**WORK REQUIRED**.
The line containing "You are a computer-use agent. 1366x696" marks the end, so write out exactly every line from the top of the entries below through that one.

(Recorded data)
╔══

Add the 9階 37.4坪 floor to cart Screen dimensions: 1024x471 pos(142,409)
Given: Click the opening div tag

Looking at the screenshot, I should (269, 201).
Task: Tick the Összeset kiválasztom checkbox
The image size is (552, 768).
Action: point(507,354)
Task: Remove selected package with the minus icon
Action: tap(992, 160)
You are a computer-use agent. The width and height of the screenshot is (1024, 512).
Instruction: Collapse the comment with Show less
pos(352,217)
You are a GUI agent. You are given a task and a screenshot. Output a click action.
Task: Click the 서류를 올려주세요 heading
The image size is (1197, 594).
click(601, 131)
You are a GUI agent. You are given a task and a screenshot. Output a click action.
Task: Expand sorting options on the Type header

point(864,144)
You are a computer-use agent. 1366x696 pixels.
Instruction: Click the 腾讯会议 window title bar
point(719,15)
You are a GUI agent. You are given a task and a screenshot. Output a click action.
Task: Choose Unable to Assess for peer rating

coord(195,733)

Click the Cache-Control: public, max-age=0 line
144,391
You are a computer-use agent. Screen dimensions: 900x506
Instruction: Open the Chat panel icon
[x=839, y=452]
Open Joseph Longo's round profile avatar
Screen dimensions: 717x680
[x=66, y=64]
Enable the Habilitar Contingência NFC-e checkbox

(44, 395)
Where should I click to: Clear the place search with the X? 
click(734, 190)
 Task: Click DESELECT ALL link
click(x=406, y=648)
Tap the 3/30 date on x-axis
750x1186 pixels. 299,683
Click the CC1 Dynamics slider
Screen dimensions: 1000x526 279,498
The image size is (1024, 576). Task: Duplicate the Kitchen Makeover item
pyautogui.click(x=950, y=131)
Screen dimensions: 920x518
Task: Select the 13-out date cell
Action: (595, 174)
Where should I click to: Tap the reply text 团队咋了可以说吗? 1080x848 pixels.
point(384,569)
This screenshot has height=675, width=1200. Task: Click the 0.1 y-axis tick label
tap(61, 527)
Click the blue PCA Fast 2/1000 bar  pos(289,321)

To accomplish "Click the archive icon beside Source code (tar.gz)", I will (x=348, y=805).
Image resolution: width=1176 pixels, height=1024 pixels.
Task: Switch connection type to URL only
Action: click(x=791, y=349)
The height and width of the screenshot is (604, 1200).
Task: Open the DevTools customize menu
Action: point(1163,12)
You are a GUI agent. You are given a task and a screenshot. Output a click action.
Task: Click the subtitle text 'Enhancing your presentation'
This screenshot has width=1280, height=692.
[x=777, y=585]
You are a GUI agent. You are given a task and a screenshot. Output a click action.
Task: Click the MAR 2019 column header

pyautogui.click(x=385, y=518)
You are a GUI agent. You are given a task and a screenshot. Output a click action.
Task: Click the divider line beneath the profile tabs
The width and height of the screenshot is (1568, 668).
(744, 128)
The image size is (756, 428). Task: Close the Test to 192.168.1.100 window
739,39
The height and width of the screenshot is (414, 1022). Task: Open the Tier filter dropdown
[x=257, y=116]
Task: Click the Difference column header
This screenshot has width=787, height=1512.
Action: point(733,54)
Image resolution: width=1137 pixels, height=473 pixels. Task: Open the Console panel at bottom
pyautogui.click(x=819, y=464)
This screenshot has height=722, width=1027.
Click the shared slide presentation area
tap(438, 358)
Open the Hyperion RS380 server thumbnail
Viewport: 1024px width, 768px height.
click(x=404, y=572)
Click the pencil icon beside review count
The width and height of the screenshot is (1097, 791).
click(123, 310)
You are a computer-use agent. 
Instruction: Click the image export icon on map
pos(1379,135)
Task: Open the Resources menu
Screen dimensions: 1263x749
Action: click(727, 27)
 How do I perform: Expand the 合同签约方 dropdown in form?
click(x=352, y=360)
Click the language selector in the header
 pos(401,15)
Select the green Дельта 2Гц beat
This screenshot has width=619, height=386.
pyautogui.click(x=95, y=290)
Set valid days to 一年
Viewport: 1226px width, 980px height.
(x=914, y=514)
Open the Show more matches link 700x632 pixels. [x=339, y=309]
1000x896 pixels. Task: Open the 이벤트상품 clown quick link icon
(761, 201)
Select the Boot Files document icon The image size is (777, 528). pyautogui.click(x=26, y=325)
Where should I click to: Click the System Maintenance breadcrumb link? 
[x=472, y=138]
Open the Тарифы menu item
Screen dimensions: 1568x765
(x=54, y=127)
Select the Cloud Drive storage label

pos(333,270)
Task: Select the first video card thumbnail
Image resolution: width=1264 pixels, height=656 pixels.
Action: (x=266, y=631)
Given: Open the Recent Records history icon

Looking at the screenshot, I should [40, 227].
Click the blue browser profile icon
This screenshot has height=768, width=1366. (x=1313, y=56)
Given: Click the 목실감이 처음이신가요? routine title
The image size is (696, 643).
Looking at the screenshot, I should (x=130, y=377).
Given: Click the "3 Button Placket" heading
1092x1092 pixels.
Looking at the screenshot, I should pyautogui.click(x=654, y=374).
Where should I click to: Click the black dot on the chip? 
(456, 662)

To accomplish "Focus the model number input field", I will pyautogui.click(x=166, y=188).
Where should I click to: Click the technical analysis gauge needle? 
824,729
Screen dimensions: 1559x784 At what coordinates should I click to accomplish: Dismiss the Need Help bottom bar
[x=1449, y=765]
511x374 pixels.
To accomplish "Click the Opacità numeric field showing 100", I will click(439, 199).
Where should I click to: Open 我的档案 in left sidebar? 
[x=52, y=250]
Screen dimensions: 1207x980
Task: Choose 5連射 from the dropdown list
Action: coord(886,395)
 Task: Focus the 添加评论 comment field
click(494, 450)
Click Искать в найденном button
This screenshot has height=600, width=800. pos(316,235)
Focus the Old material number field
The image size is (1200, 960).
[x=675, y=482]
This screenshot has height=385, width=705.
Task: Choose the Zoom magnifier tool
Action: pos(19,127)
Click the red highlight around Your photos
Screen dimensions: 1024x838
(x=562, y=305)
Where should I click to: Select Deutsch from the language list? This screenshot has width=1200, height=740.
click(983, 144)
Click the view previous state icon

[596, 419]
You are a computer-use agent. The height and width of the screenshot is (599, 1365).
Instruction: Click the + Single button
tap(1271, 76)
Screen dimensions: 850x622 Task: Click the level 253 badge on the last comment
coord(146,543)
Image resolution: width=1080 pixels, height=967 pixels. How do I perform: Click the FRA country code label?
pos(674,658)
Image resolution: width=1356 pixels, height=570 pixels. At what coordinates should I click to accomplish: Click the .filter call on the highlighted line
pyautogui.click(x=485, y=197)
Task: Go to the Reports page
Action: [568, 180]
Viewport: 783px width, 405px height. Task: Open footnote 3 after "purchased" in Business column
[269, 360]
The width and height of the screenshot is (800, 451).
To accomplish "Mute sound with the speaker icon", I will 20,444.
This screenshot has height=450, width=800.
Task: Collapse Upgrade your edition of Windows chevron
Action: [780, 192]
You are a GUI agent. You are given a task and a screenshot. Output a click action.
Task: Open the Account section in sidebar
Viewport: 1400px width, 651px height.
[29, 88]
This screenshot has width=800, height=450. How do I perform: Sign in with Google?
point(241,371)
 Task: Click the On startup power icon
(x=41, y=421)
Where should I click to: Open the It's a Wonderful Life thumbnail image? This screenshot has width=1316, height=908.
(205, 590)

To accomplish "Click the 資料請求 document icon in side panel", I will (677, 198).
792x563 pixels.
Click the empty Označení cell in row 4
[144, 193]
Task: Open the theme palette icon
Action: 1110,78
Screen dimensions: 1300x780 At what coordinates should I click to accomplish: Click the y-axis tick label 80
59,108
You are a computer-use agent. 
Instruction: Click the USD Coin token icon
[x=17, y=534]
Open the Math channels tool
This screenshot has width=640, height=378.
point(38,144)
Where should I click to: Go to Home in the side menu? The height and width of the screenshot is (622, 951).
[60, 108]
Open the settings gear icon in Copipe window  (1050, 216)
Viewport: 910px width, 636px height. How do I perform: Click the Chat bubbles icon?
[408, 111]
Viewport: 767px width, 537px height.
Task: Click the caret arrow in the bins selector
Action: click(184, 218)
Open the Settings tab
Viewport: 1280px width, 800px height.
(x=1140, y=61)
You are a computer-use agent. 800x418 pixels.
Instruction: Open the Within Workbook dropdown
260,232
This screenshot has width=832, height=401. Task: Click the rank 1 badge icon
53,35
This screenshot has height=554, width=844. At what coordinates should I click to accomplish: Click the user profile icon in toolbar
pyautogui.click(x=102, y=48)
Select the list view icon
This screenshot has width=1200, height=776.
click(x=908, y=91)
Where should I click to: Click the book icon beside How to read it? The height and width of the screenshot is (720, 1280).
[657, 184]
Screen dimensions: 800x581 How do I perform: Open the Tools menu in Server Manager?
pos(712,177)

╚══

**WRITTEN ANSWER**.
Add the 9階 37.4坪 floor to cart Screen dimensions: 1024x471 pos(142,409)
Given: Click the opening div tag

Looking at the screenshot, I should (269, 201).
Task: Tick the Összeset kiválasztom checkbox
The image size is (552, 768).
Action: point(507,354)
Task: Remove selected package with the minus icon
Action: tap(992, 160)
You are a computer-use agent. The width and height of the screenshot is (1024, 512).
Instruction: Collapse the comment with Show less
pos(352,217)
You are a GUI agent. You are given a task and a screenshot. Output a click action.
Task: Click the 서류를 올려주세요 heading
The image size is (1197, 594).
click(601, 131)
You are a GUI agent. You are given a task and a screenshot. Output a click action.
Task: Expand sorting options on the Type header

point(864,144)
You are a computer-use agent. 1366x696 pixels.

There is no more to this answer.